No other food crop has influenced the course of history as much as the humble spud. Cultivated from multiple wild species in the Peruvian Andes from as early as 8,000 BC, the solanum tuberosum was brought to Europe during the Columbian Exchange in the 1500s – where the unfamiliar plant was initially viewed with suspicion. Soon, however, potatoes became a key crop capable of feeding the Old World’s booming population. This had an enormous impact on the lives of the poor and, consequently, on the social, economic and political structures of entire nations.
European settlers went on to cultivate potatoes in North America, though it was only in the early 1700s that they were grown on larger scale. Today, thousands of acres of US farmland are dedicated to this nutrient-rich root vegetable. In many developing countries, potatoes have become more popular than grain crops, as they generate higher yields per acre and use less water per food unit produced.
Cultivation. Unlike other major field crops, potatoes are planted in the form of small tubers. Their reproduction process is known as vegetative propagation, whereby each seed tuber gives rise to several ‘clones’ of itself. Traditionally, a portion of each harvest was set aside to use in the next planting season; today’s farmers are more likely to purchase certified seed tubers from specialist suppliers to reduce the risk of disease.
The tubers are usually planted in rows of heaped soil. This provides good drainage and aeration, as well as plenty of space for the underground stems that will bear the developing crop. Keeping these soil ridges intact is of utmost importance: if the tubers are ‘unearthed’ and exposed to the elements, this can cause serious problems – from stifled crop development to the production of solanine, a toxin that turns the potatoes green and can be harmful when consumed.
Irrigation. To avoid damaging the ridges and keep the spuds safely contained underground, it might seem tempting to err on the side of caution and simply install a set of sprinklers designed to distribute very small droplets. It’s certainly true that large droplets – with their greater kinetic impact – are more likely to displace the heaped soil and uncover the tubers. But going too far the other way can be just as detrimental: fine droplets are more prone to getting lost through wind drift and evaporation, which will compromise the crop’s health and productivity, while also wasting energy and water.
The goal is to irrigate according to the ‘Goldilocks Principle’: with droplets that are neither too large (causing run-offs, compacted soil & damaged ridges) nor too fine (leading to lost droplets & under-watered crops).
One way to achieve this is to use different nozzles at different points of the growth cycle. In the early stages, the lack of vegetative cover leaves the ridges more exposed to damage, while a shallower root system means that the young plants need less water to thrive. So you could start the season by configuring your sprinkler map with smaller nozzles, which typically emit fewer droplets per sprinkler than larger nozzles, reducing the kinetic energy load on the soil. As the plants become more established, their vegetative cover increases – and so does their evotranspirational demand. At this point, the map can be adjusted to the originally projected irrigation depth.

**Work order 1:** Reproduce the stretch of the text on potato growing from "The tubers are usually" through "harmful when consumed.", substituting "seed potatoes" for "tubers".
**Work order 2:** Write the next part of the text on potato growing, continuing on from its final sentence.

(Collected data entries)
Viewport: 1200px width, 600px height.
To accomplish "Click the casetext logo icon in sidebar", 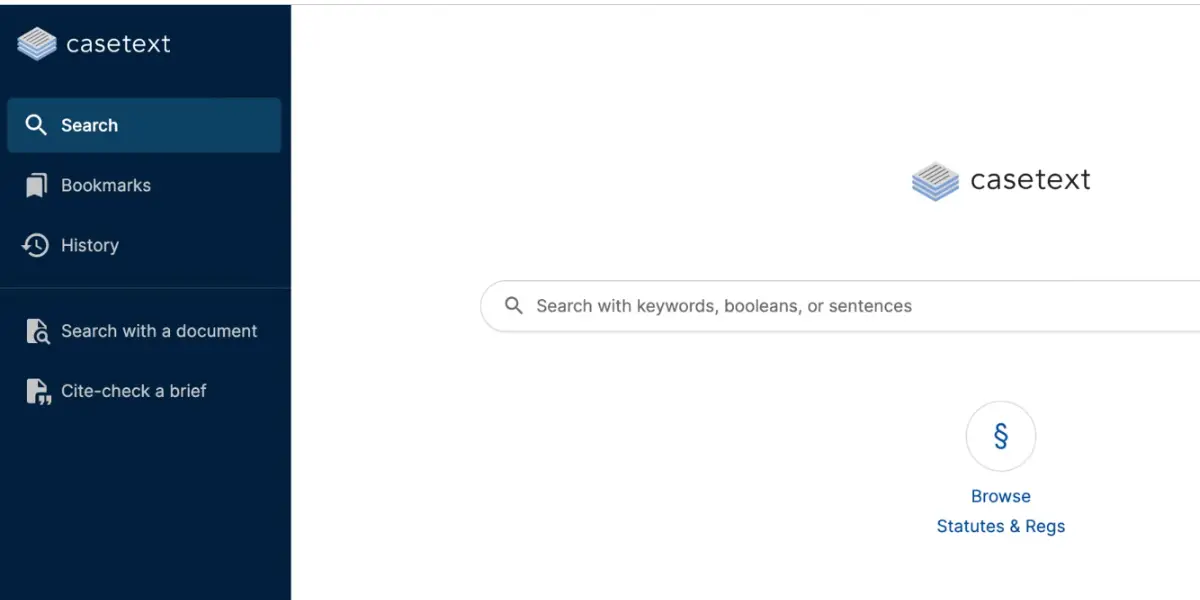I will (37, 44).
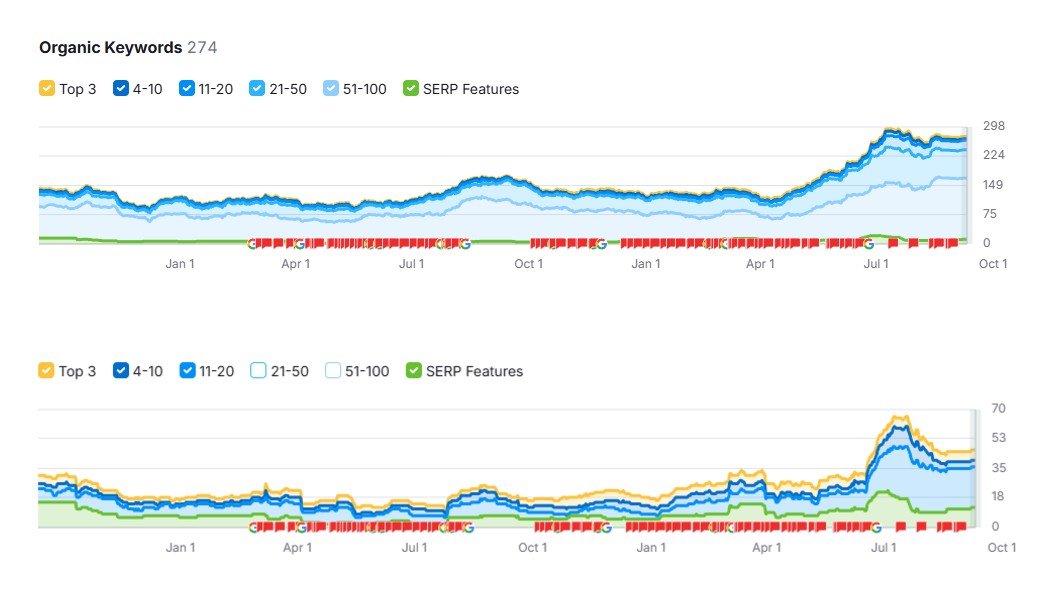
Task: Enable the unchecked 21-50 box in lower legend
Action: tap(258, 371)
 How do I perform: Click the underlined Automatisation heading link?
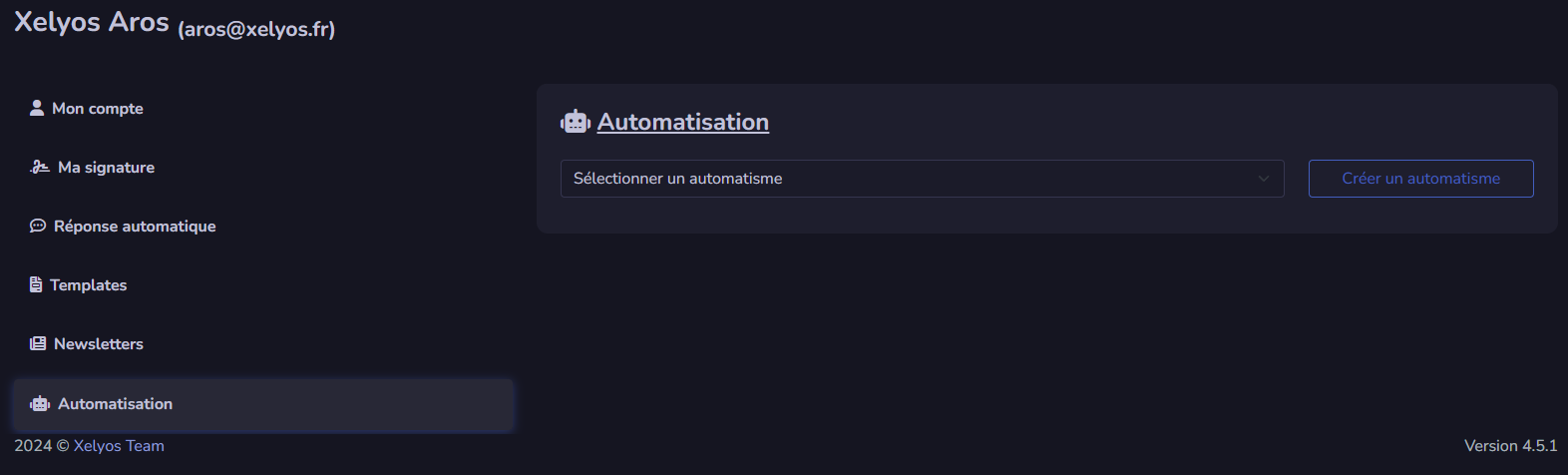coord(683,122)
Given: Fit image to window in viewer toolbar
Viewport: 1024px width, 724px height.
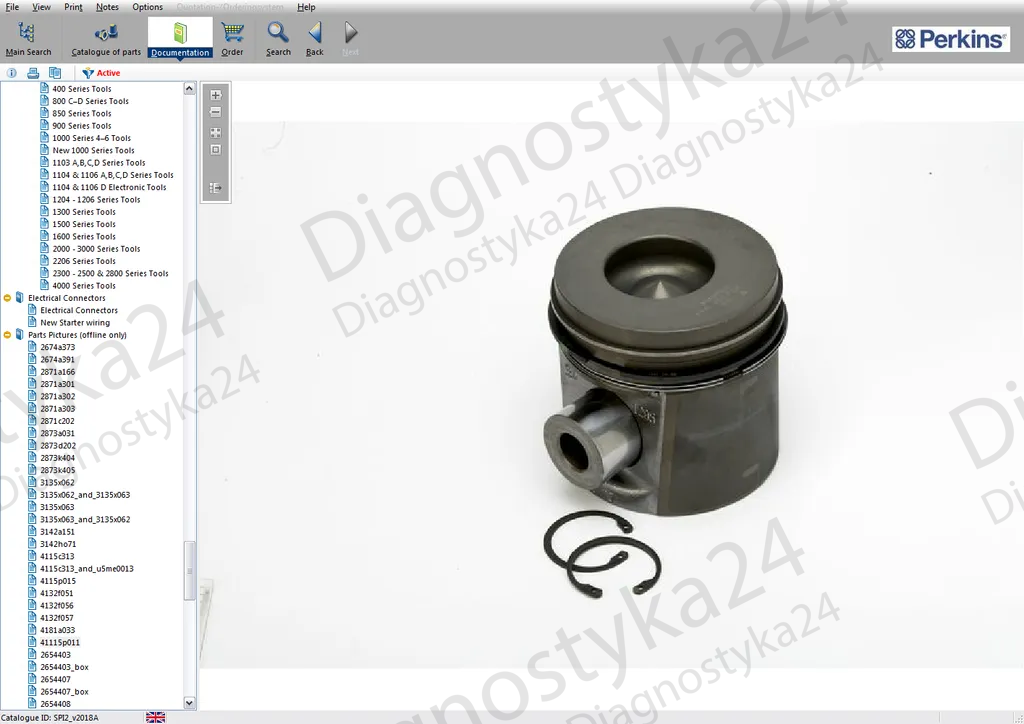Looking at the screenshot, I should [215, 132].
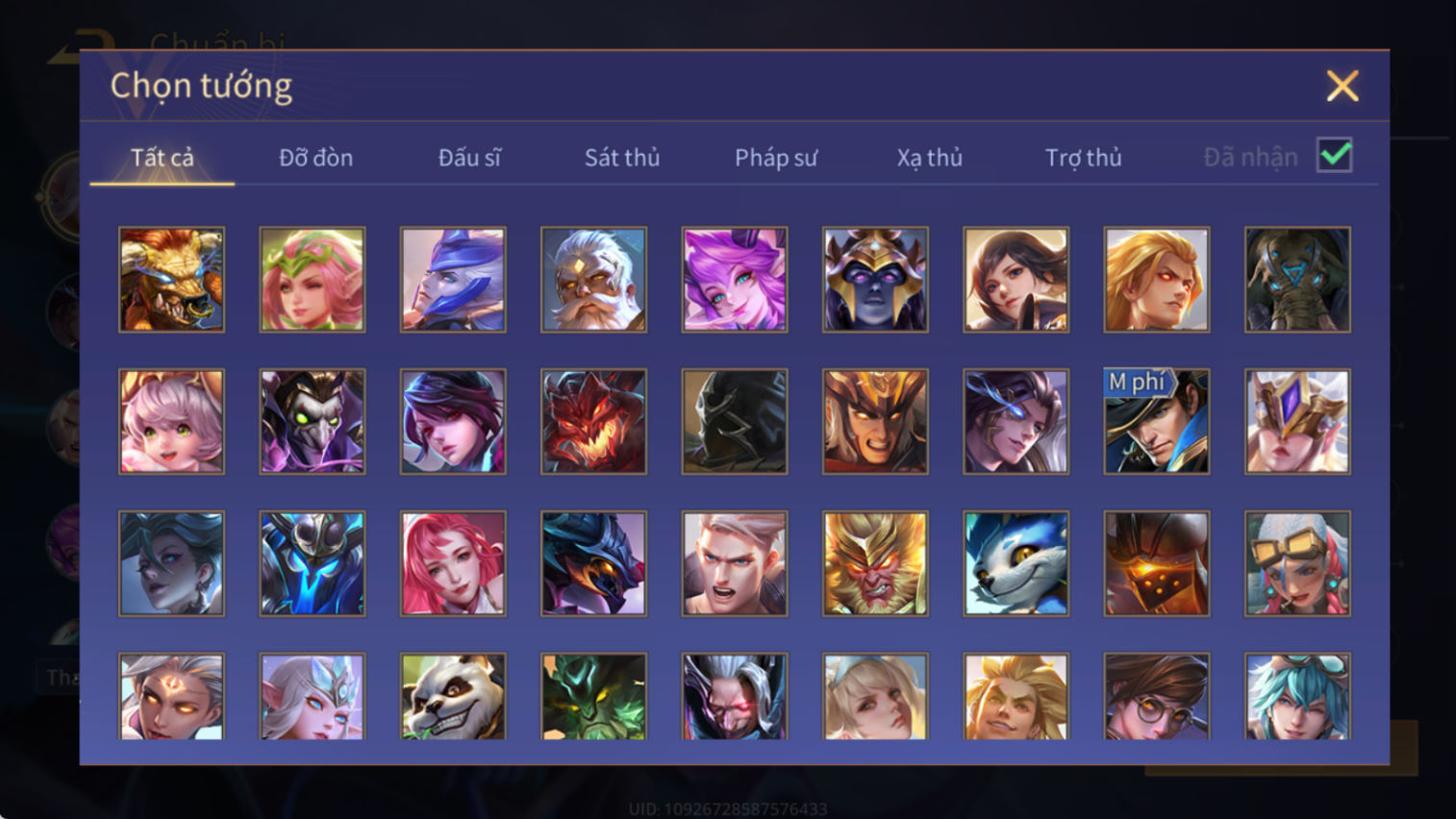Select the golden lion beast hero portrait
This screenshot has height=819, width=1456.
point(171,280)
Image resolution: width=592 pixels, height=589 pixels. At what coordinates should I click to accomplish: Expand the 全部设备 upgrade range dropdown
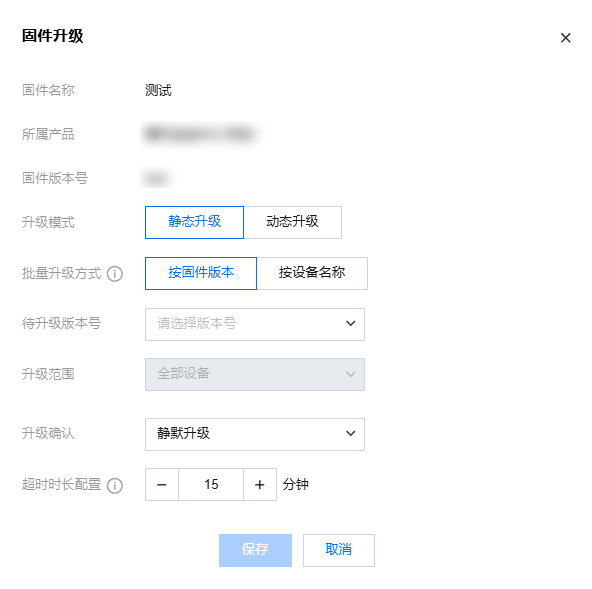pos(255,374)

**Expected answer 1:**
The seed potatoes are usually planted in rows of heaped soil. This provides good drainage and aeration, as well as plenty of space for the underground stems that will bear the developing crop. Keeping these soil ridges intact is of utmost importance: if the seed potatoes are ‘unearthed’ and exposed to the elements, this can cause serious problems – from stifled crop development to the production of solanine, a toxin that turns the potatoes green and can be harmful when consumed.

**Expected answer 2:**
Of course, this is not a blanket, one-size-fits-all approach: the precise course of action will always depend on the behavior of the specific soil, and must be determined case-by-case. But on the whole, this strategy can work well in preserving the integrity of the ridges, while optimizing the use of water throughout the different stages of crop growth and watering requirements.
A potential drawback of this method is that replacing nozzles can be quite an undertaking – especially on large farms with several pivots across multiple fields. You have to retrieve the correct nozzles from storage, take them out to each field, remove and store the previous nozzles in a safe place (and hopefully remember where you’ve put them for the next time they are needed). To streamline this process, the Komet Precision Twister (KPT) comes with an integrated holder for a second nozzle, so both nozzles are kept on the sprinkler body at all times. This relieves you of the task of storing, labelling, finding and transporting your standby nozzles to and from the field. Instead, you can simply configure two sets of sprinkler maps (one with a reduced irrigation depth for the season start, and one with the full depth to come into effect halfway-through). The change-over of the nozzles then happens swiftly and easily on-site, as needed.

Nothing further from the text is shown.